A lab result I am seeing more and more of, especially in women, is an elevation of 2-methylhippurate. Your standard lab tests won’t have this but instead is a part of a panel I often run on clients called organic acids.
Excretion of 2-methylhippurate is a sensitive and specific marker for xylene exposure. Produced from coal tar or crude oil, xylene is used as a solvent for paints and paint thinners, and its vapors are released from many building and decorating materials such as varnishes and new carpets. But don’t limit your perceived exposure to just industrial type applications.
Dig a little deeper into your personal care products that include paints and dyes. Check your nail polishes, hair dyes, nail polish removers, and make up. For your kids, it’s often in markers (permanent or dry-erase). You know that distinct maker scent? Probably xylene. The ironic thing is that many of those markers are labeled ‘non-toxic.’

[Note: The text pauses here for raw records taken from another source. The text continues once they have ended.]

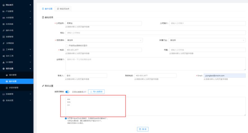Toggle the 违禁词替换 switch off
The image size is (248, 133).
click(x=67, y=92)
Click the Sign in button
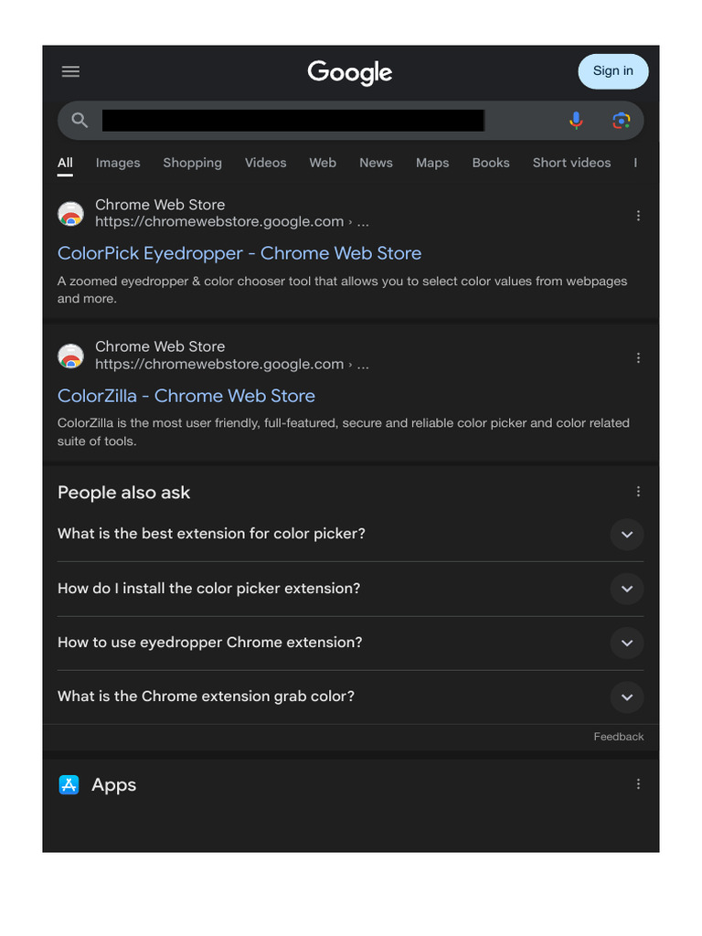The image size is (702, 936). tap(612, 71)
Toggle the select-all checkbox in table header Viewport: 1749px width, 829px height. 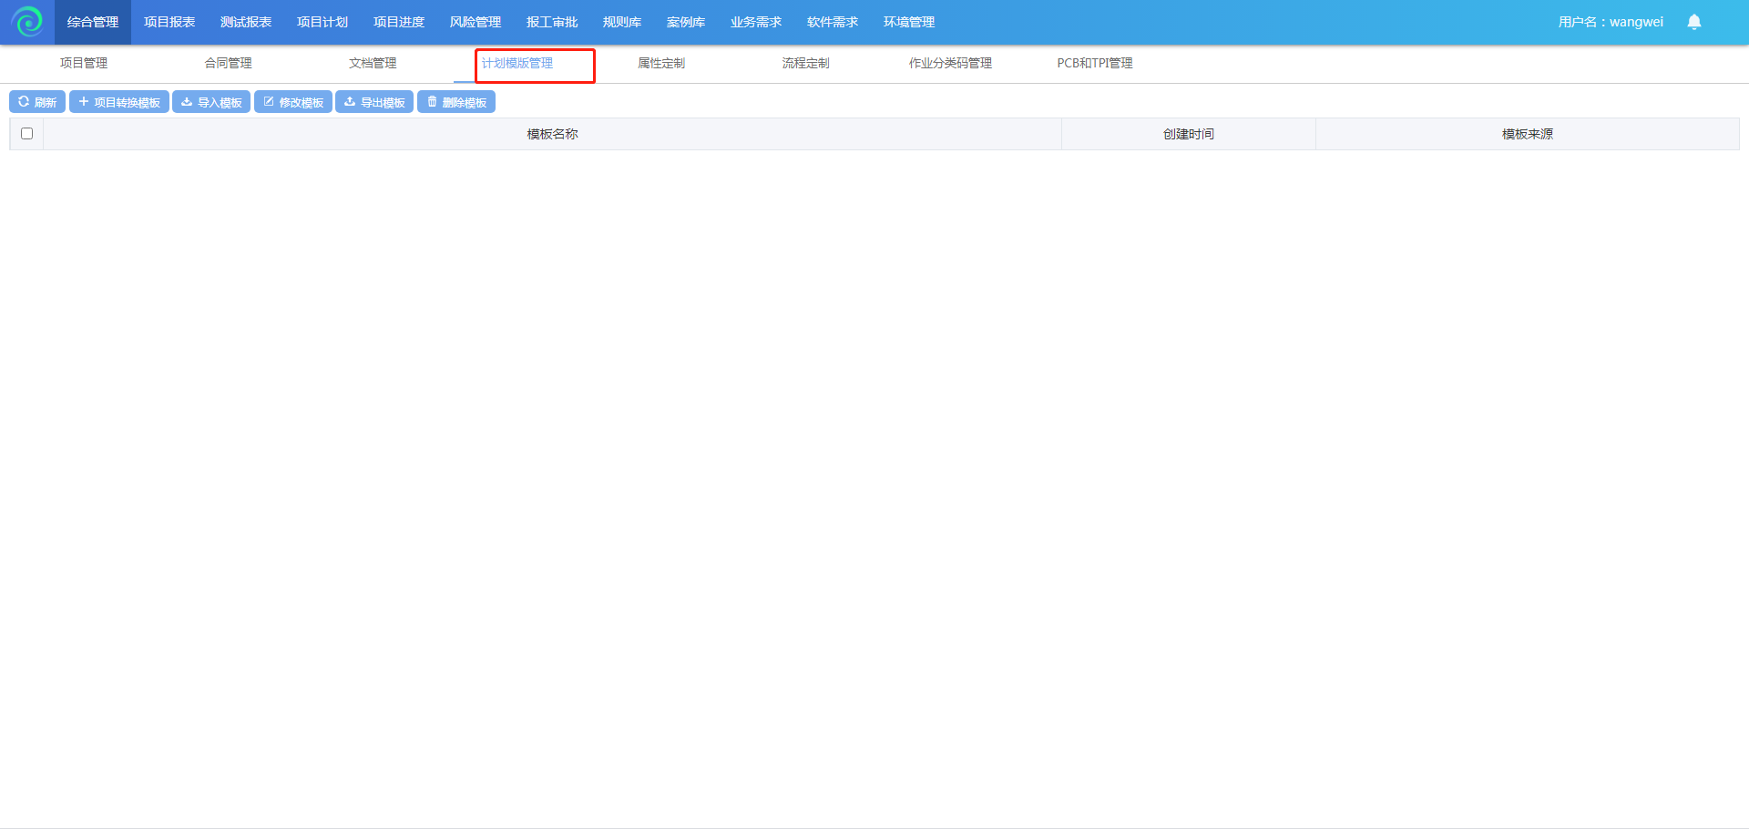coord(27,134)
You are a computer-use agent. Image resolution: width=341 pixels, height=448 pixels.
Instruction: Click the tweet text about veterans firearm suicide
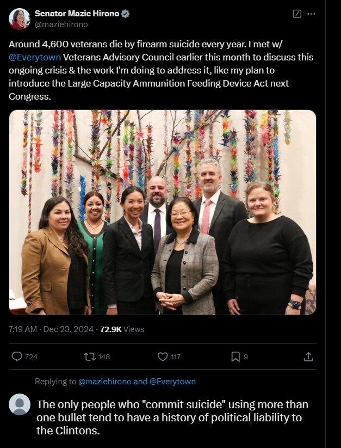pyautogui.click(x=161, y=70)
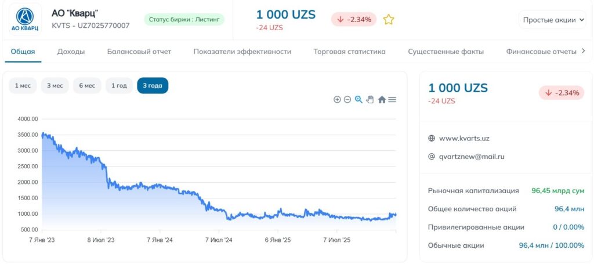Click the Статус биржи Листинг badge

coord(184,20)
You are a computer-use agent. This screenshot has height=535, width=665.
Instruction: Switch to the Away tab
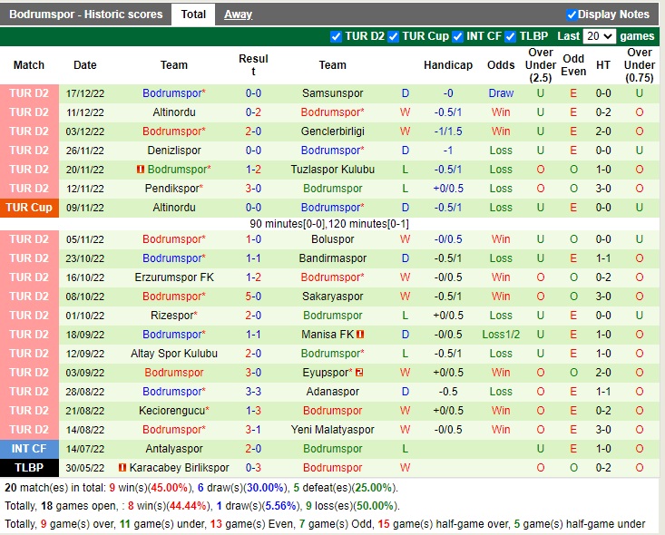tap(238, 15)
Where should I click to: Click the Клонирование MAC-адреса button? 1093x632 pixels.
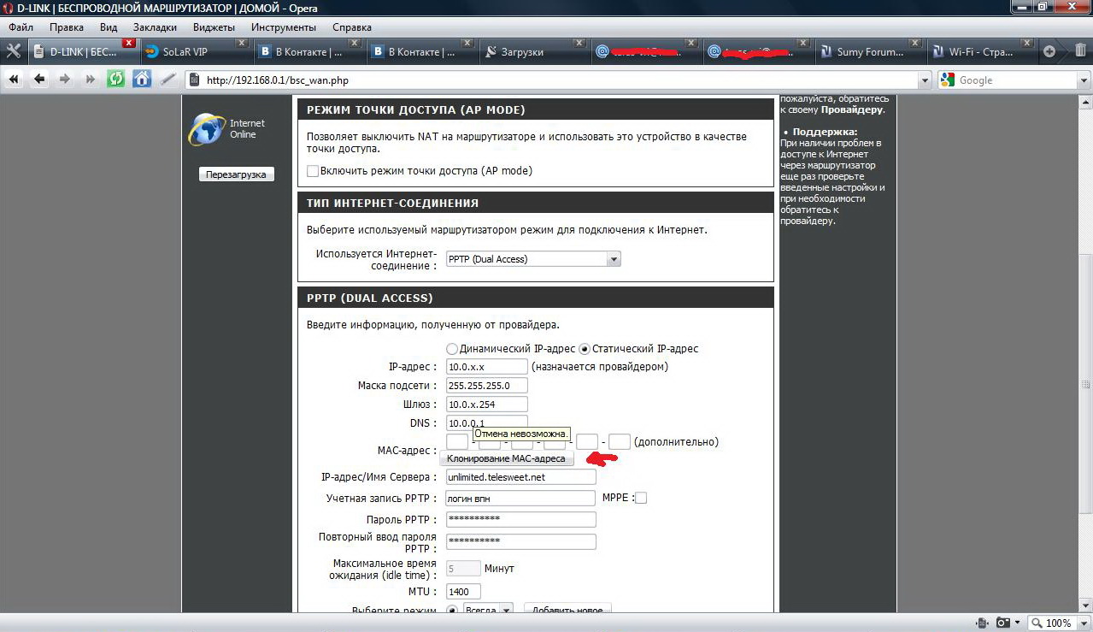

If you’re looking for xylene, you may also see it under these names: BENZENE, DIMETHYL; BENZENE, DIMETHYL-; DIMETHYL- BENZENE; DIMETHYLBENZENE; META-XYLENE; TOTAL XYLENE; TOTAL XYLENES; XYLENE (MIXED) ; XYLENES; XYLENES (TOTAL) ; BENZENE, DIMETHYL-
What’s the bid deal about it? Xylene exposure increases oxidative stress. Oxidative stress is essentially an imbalance between the production of free radicals and the ability of the body to counteract or detoxify their harmful effects through neutralization by antioxidants. One of those main antioxidants the body attempts to produce is glutathione.
So what’s the big deal?
An overburdened oxidative stress load internally acts just like your external stress load like fear, worry, fast food, and too many selfies. It shifts the body into protection and away from growth and repair. One of the first functions that gets limited when your body makes this shift is detoxification.
You don’t only need to detoxify external chemicals but also your hormones and neurotransmitters.
If detoxification is impaired, you may not suffer from just a chemical over burden but also a hormone and emotional overburden as these compounds are affected as well. Depending on the person this could be an irregular menstrual cycle, it could be that it takes longer to let things go emotionally, an increase inflammatory load, and many more possibilities.
I’m not saying xylene is a cause for these things but is a contributor to the body which is already over toxified (my wife’s term). Should you do a detox? It’s not an easy answer. Remember that the detoxification process is one of the first processes that gets limited during a shift into stress. So forcing your body to leach toxic materials into a system that can’t handle it, may cause more harm than good even though the intent is pure.
Instead, you have to address the underlying stress load (allostatic load). Part of that is your xylene exposure. But overall your strategies have to include the deficiencies and toxicities caused nutritionally, physically, emotionally, spiritually, and even socially. So this post is more of a public service announcement of xylene exposure awareness. I thought about starting a fake non-profit awareness group and organizing a 5k like pharmaceutical companies do but I’m not that ambitious.